» OBJECTIVE
From the line with "At what coordinates" up to and including the last line of the records, switch "Select" to "Choose" and write those lines out again with nothing else changed. Leave the pictures out.

» ITEMS
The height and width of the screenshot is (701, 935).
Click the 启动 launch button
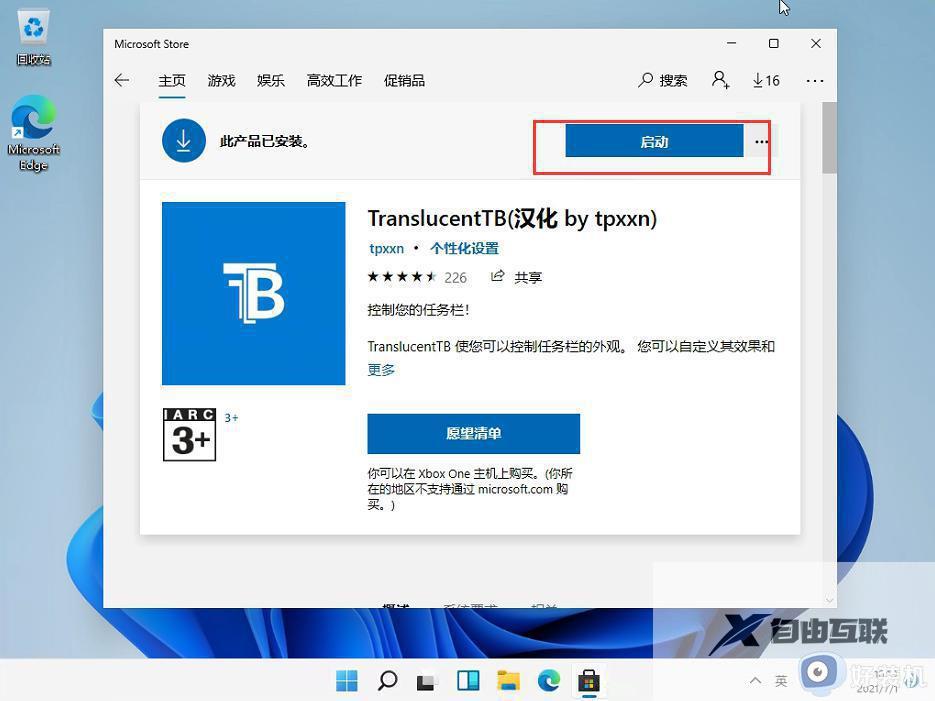click(653, 141)
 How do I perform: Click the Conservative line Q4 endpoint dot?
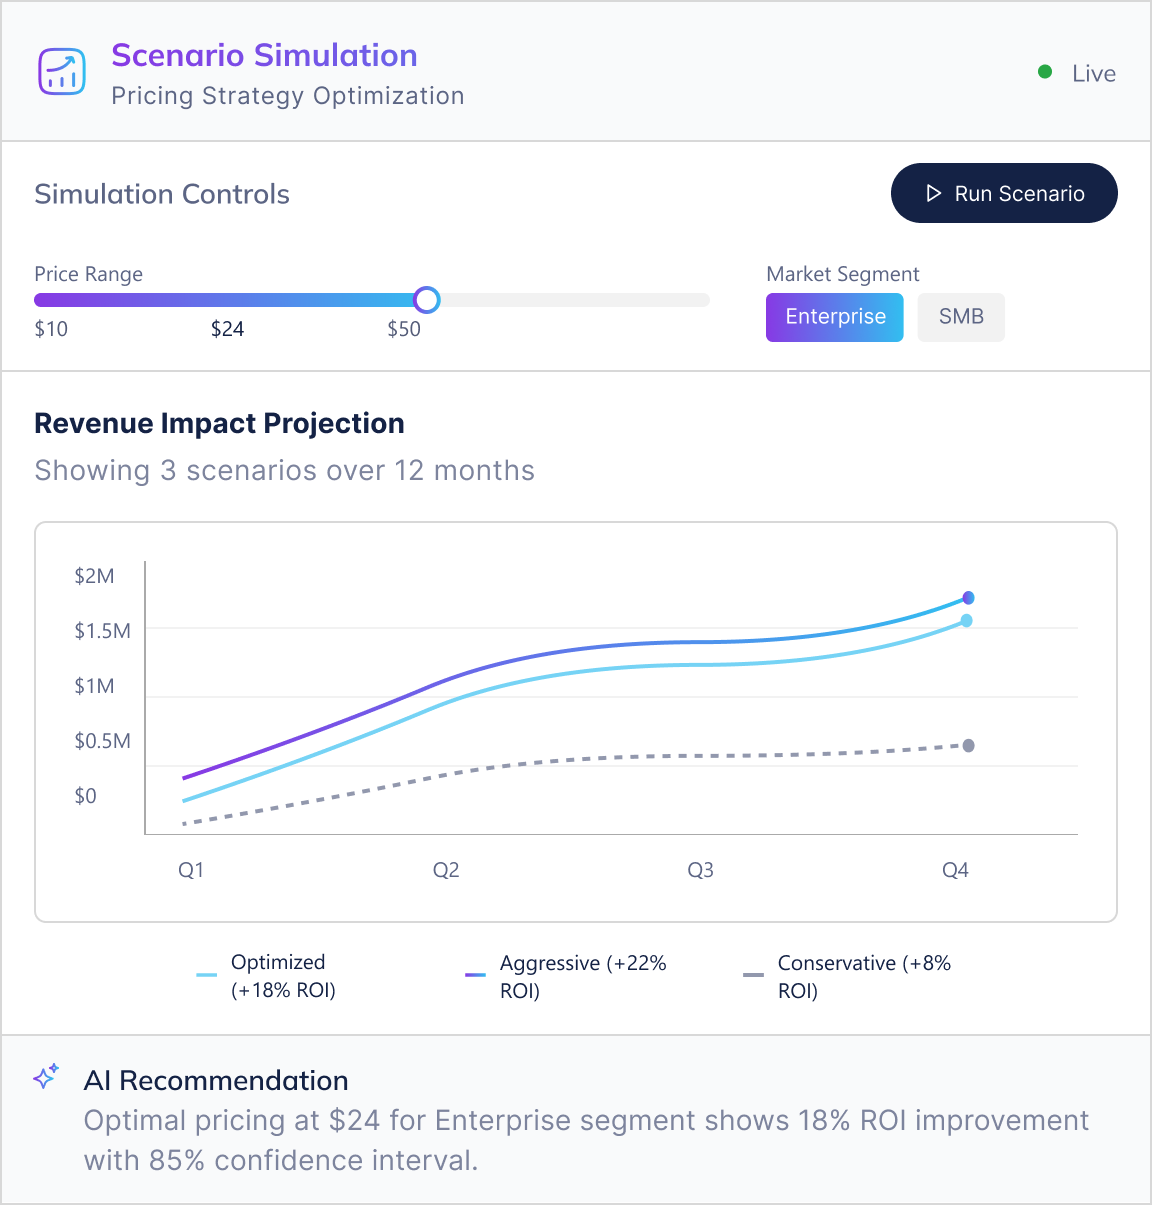coord(968,746)
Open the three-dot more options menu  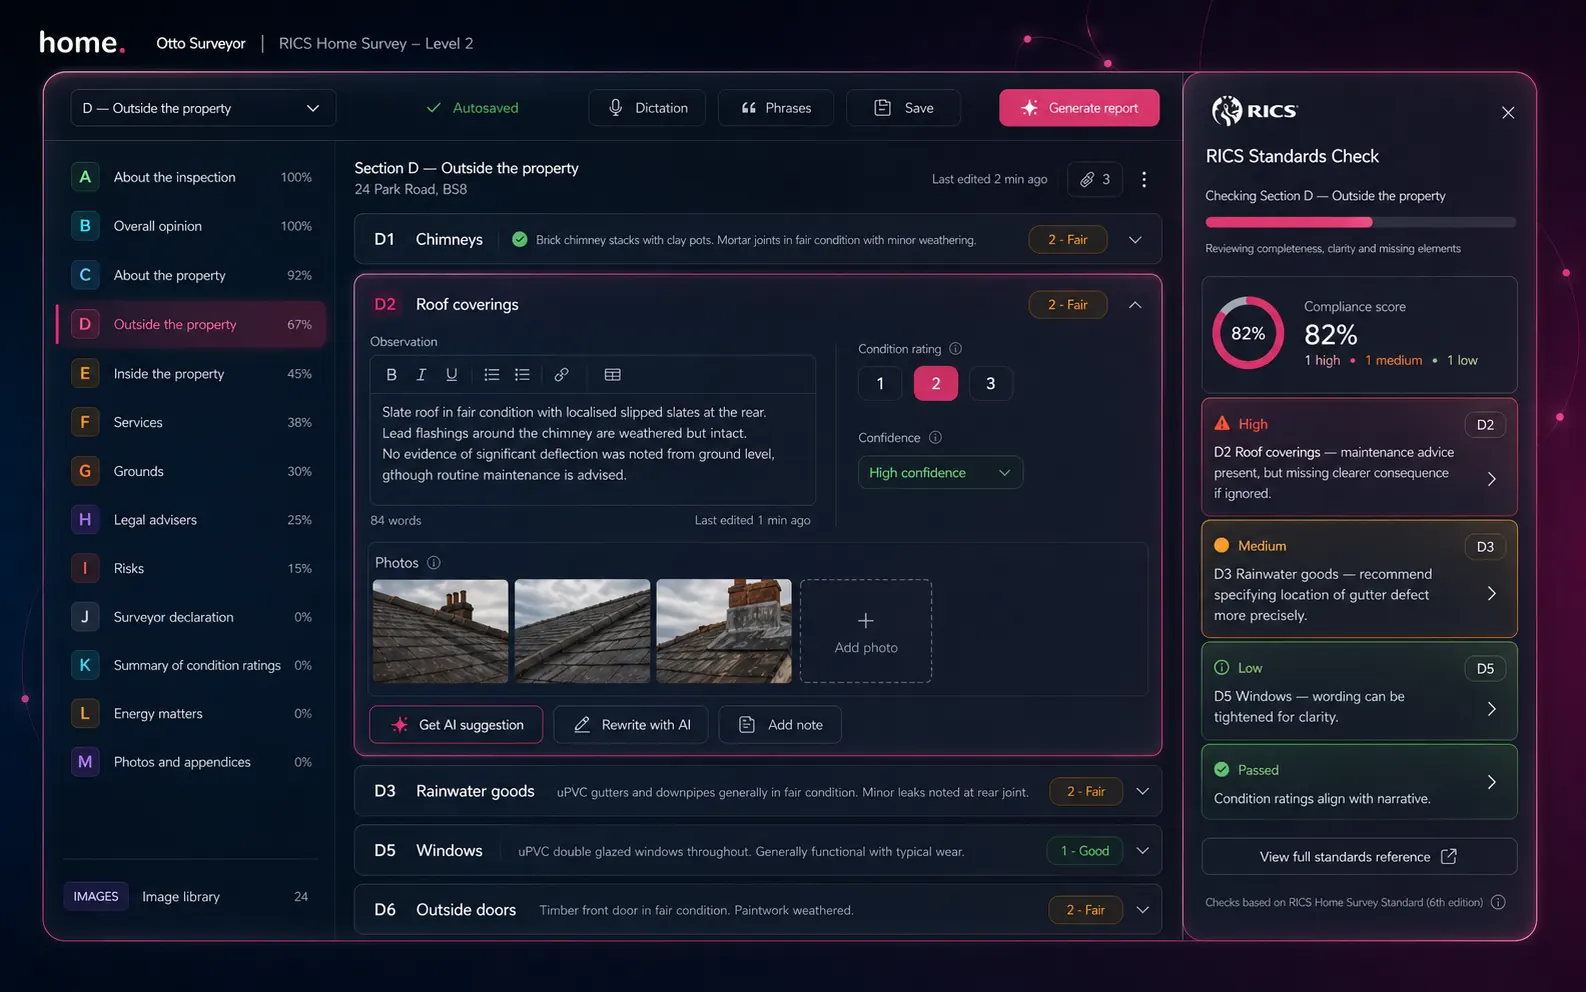click(1144, 180)
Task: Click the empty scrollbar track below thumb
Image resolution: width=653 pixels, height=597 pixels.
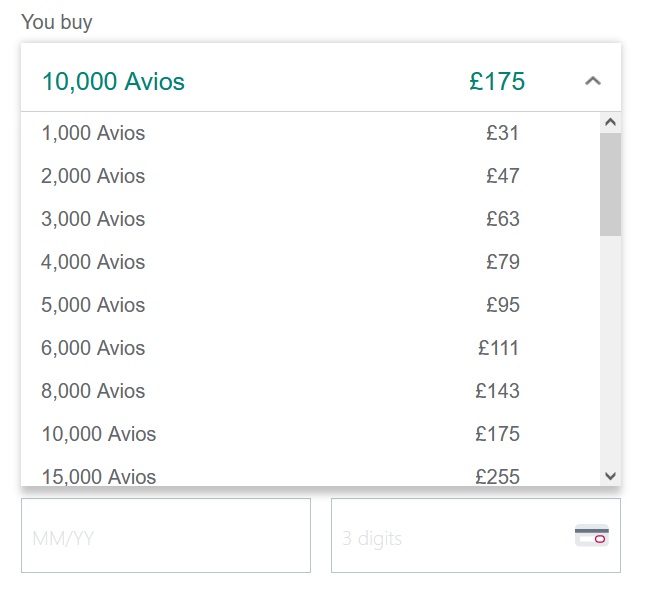Action: pos(610,350)
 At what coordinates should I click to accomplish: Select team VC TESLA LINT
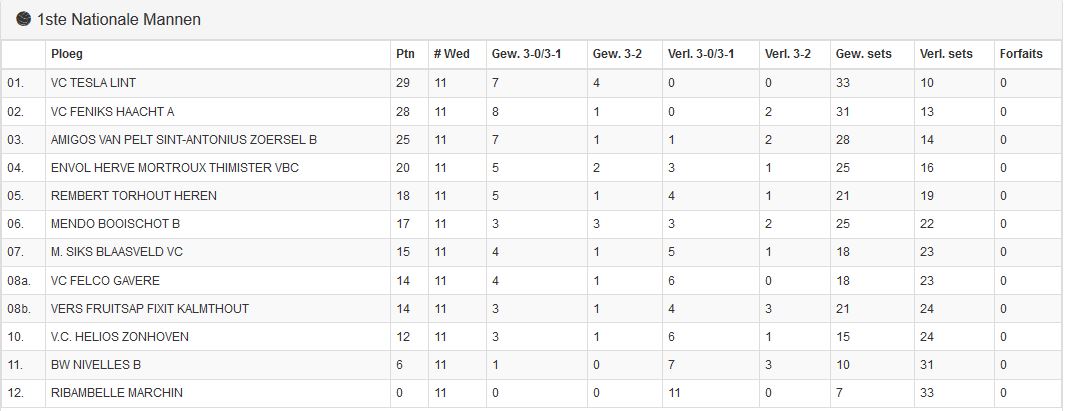pos(93,83)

» ANSWER FOR THE TASK
 At what coordinates should I click to accomplish: Choose team VC TESLA LINT
pos(93,83)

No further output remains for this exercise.